About this task: Look through the data for the string "computer". Copy every line where it is found.

Stored items from a collection:
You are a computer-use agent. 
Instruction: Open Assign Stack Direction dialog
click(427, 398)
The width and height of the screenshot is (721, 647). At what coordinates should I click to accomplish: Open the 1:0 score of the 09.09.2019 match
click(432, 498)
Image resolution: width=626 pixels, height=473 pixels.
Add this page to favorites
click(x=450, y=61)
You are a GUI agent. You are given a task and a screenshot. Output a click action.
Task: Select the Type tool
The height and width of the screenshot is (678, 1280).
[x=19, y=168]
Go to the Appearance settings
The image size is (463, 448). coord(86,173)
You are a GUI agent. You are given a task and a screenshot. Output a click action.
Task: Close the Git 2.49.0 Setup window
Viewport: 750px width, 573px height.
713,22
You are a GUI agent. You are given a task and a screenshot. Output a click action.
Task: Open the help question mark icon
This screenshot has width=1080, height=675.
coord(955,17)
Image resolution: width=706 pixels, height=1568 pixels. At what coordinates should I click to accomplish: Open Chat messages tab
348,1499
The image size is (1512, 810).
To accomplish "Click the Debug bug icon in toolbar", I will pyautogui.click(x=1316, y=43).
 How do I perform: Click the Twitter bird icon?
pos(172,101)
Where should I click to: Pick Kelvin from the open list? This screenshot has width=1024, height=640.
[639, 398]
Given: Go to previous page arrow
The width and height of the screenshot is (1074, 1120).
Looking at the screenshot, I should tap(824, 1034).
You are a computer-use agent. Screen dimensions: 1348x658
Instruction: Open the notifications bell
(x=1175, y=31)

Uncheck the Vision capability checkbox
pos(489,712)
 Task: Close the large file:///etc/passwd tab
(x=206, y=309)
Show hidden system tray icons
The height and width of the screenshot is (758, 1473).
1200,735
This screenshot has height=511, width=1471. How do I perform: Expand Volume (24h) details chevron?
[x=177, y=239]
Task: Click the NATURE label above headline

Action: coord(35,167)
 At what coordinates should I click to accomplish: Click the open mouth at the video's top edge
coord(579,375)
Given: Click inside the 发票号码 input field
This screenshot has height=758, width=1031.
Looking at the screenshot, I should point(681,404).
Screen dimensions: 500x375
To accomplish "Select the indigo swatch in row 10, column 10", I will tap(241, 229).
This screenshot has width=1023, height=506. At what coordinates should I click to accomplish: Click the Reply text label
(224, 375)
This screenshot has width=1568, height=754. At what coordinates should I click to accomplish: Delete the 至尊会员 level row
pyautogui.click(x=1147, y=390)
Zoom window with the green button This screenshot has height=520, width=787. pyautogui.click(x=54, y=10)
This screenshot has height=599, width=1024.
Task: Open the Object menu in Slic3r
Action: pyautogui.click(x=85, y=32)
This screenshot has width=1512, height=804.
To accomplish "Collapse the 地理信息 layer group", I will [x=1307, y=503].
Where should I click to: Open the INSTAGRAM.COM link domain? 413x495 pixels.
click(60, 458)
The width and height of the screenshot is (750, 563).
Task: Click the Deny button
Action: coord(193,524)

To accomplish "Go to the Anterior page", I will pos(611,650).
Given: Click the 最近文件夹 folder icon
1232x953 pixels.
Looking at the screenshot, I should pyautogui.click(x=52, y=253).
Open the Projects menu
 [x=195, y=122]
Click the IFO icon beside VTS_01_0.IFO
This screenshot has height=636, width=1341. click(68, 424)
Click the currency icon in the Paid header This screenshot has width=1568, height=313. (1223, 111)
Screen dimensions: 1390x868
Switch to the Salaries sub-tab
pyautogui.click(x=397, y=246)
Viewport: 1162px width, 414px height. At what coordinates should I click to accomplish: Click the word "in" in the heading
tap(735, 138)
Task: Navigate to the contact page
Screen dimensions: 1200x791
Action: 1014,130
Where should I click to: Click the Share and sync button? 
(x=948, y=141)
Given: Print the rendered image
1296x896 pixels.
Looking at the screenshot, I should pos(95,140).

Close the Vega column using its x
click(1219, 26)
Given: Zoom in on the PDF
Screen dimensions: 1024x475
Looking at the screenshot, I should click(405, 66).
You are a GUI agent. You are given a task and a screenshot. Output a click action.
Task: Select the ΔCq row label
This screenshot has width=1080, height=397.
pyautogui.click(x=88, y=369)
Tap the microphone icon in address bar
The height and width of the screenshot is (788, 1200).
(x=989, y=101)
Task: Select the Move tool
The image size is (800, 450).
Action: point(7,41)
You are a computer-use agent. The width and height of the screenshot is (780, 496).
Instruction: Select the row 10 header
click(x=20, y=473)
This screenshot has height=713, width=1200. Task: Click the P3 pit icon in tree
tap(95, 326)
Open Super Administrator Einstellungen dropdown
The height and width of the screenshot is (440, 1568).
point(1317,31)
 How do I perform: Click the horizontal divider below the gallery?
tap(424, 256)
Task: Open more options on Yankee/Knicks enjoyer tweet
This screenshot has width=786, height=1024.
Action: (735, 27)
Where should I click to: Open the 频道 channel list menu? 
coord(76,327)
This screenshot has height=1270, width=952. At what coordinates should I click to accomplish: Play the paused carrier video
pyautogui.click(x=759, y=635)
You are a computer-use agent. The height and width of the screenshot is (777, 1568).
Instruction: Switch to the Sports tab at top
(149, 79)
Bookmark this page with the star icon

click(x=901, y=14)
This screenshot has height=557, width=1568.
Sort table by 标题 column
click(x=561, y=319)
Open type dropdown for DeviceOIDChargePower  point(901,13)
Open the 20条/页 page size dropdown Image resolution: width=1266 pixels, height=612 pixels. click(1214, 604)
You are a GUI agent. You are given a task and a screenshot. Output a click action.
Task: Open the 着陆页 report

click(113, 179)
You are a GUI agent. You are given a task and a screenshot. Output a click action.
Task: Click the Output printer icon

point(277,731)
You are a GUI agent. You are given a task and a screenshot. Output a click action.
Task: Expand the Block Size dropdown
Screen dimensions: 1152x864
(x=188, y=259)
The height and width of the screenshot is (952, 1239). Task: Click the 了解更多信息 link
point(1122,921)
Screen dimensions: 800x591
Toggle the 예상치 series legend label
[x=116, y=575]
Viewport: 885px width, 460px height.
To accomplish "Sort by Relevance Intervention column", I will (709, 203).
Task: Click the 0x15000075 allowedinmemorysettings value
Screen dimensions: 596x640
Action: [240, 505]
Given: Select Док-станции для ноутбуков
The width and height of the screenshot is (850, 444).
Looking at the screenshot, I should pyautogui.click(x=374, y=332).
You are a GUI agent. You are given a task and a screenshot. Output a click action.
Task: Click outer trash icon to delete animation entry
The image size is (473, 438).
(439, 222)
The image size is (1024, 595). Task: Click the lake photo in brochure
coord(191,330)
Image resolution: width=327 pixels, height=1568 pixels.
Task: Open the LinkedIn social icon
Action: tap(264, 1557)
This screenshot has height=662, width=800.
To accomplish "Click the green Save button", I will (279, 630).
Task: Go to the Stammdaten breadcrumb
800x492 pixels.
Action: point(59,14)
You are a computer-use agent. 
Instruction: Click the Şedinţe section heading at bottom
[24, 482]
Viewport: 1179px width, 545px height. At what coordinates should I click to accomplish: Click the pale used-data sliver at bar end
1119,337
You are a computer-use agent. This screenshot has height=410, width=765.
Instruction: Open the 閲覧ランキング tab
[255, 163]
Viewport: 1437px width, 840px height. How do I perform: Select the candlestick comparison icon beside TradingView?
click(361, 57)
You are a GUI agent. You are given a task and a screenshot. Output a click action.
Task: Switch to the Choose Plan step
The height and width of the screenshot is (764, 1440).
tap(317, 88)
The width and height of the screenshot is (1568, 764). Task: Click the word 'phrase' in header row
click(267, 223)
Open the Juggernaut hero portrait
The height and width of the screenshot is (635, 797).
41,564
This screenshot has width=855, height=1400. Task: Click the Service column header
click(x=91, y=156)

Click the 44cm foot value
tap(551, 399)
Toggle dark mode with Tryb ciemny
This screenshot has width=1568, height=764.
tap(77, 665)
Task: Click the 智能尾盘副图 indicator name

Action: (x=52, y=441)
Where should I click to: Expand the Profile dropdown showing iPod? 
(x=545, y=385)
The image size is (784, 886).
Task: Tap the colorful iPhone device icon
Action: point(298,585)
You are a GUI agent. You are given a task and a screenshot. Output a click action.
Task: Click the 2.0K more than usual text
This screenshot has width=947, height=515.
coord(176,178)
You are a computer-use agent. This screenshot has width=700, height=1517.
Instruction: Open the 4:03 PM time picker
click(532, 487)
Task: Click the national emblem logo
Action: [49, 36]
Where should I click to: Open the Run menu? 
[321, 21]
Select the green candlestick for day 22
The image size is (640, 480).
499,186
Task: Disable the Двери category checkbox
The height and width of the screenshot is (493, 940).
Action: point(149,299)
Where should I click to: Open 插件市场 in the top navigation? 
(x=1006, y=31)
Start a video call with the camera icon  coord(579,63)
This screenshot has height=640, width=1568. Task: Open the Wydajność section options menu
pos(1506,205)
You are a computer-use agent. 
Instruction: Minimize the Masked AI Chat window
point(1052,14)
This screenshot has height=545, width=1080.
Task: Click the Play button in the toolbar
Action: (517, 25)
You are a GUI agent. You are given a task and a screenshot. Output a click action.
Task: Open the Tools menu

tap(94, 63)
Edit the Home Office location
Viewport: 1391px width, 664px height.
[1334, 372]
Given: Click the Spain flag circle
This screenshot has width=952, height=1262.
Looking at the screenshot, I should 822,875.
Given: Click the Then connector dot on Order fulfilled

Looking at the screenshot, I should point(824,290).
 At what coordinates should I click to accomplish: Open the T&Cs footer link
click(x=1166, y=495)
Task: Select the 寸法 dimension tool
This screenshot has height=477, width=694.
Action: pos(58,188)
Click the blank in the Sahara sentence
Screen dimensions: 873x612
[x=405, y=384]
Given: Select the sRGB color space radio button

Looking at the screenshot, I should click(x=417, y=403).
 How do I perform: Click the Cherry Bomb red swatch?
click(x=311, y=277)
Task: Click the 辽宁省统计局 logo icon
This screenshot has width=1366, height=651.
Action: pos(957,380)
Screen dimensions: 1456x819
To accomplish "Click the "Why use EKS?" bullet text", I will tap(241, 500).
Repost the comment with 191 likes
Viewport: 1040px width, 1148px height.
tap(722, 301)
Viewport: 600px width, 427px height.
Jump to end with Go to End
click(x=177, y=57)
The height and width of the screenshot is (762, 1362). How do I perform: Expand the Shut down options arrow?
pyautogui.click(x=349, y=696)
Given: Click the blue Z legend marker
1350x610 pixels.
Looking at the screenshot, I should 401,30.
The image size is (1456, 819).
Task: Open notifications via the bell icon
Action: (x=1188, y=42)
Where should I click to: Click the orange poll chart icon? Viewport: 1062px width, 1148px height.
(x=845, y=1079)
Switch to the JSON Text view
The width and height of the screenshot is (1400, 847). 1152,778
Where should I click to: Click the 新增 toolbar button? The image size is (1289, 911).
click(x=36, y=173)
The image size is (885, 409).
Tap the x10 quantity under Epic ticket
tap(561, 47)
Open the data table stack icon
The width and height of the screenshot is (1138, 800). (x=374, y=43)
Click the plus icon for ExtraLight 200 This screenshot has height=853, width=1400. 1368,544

Response:
You are a computer-use agent. 
You are a computer-use agent. Screen dimensions: 1348x658
You are a computer-use agent. The width and height of the screenshot is (780, 496).
You are a computer-use agent. The height and width of the screenshot is (777, 1568).
You are a computer-use agent. 
You are a computer-use agent. This screenshot has height=410, width=765.
You are a computer-use agent. This screenshot has width=700, height=1517.
You are a computer-use agent. 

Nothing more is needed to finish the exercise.